▶ _Task objective_: For the article below on how an LLM adds two plus two, say yes or no to whether each statement agrees with it, and quote the words from the article that decide it. (a) The apple, for a large language model, sits in a space with more than 20,000 dimensions. (b) An LLM adds by moving two spaces along a number line. (c) Inside the model, the tokens for "two," "plus," and "two" are added together.

▶ _Excerpted passage_:
:::

Cognition
When an LLM Adds 2 Plus 2
A simple equation reveals the strange shape of machine cognition.
Posted October 29, 2025 Reviewed by Kaja Perina
Key points
- LLMs don’t add, they find word patterns that fit.
- Their fluency mimics thinking but lacks understanding.
- Seeing how LLMs “add” shows how they find meaning through pattern, not reason.
Some time ago, I asked what an apple looks like to a large language model. The question wasn’t about fruit, it was about perception without vision. In that world, “apple” isn’t simply red or crisp, it’s a pattern of relationships inside a space with over 20,000 dimensions. Now, let's consider something even simpler, or so it seems. What happens when a large language model adds two plus two?
The Linguistic Illusion of Arithmetic
When we add numbers, we imagine a clear, mechanical process We start with a concrete perception of the number two and move over two spaces in the number line. But for an LLM, there are no numbers sitting on a number line. There are only tokens that convert “two,” “plus,” “two" into vectors. Each becomes a vector or a point in an immense geometry of meaning, learned from billions of examples. Inside the model, these tokens don’t add, they interact. The model doesn’t calculate four, it arrives at “four” by aligning patterns in language. And that is at the heart of computation for LLMs.

:::

▶ _Input data_:
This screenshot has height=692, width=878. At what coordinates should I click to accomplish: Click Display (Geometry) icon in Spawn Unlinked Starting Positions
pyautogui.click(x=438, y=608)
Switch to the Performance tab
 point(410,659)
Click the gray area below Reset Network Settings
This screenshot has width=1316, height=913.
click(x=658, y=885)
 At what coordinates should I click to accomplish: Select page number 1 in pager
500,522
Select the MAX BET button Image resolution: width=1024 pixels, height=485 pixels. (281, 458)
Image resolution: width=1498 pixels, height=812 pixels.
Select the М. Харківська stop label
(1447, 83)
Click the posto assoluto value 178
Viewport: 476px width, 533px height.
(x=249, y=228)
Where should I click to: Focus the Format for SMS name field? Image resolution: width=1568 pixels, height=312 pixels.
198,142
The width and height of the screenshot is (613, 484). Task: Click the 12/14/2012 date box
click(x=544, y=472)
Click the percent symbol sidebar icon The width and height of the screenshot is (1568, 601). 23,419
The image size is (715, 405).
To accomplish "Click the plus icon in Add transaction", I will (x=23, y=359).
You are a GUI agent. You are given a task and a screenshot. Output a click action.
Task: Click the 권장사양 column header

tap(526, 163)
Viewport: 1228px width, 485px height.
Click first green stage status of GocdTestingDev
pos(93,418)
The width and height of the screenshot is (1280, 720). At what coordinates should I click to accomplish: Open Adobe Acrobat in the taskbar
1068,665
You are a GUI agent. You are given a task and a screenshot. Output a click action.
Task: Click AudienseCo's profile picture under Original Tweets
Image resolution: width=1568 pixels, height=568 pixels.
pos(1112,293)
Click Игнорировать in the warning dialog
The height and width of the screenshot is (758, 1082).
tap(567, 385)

:::

▶ _Written answer_:
(a) Yes: "a pattern of relationships inside a space with over 20,000 dimensions"
(b) No: "for an LLM, there are no numbers sitting on a number line"
(c) No: "Inside the model, these tokens don’t add, they interact."